* **WORK INSTRUCTIONS**
Pick out every line in the listing below that contains the word "menu" and copy each one.

>> START STORED DATA

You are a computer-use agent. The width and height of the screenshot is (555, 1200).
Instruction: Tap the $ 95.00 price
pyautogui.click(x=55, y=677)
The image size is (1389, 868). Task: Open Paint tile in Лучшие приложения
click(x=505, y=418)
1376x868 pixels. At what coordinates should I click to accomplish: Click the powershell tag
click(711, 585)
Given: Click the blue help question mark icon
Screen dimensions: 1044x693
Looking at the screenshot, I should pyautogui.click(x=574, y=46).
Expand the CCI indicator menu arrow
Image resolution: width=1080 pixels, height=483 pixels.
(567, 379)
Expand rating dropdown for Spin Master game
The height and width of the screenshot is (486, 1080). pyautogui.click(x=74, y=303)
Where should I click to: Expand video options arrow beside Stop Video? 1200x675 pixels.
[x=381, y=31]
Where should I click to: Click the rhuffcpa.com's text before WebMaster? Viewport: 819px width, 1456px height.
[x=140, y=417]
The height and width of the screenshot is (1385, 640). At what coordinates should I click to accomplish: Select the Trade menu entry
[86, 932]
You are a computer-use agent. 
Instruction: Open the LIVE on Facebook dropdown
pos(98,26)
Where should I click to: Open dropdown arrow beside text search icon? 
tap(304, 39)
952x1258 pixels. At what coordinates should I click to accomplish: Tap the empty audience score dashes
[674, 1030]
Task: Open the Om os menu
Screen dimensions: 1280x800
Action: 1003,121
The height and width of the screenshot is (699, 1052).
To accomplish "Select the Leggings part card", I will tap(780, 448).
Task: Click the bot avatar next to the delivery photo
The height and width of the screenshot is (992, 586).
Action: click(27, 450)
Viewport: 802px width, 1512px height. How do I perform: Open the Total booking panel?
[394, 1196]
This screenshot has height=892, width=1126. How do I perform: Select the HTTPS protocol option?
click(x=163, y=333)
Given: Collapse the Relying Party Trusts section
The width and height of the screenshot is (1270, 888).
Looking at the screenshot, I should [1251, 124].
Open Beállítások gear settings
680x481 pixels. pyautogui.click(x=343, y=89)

>> END STORED DATA

* **RESULT OF THIS TASK**
Expand the CCI indicator menu arrow
The height and width of the screenshot is (1385, 640). At what coordinates should I click to accomplish: Select the Trade menu entry
Task: Open the Om os menu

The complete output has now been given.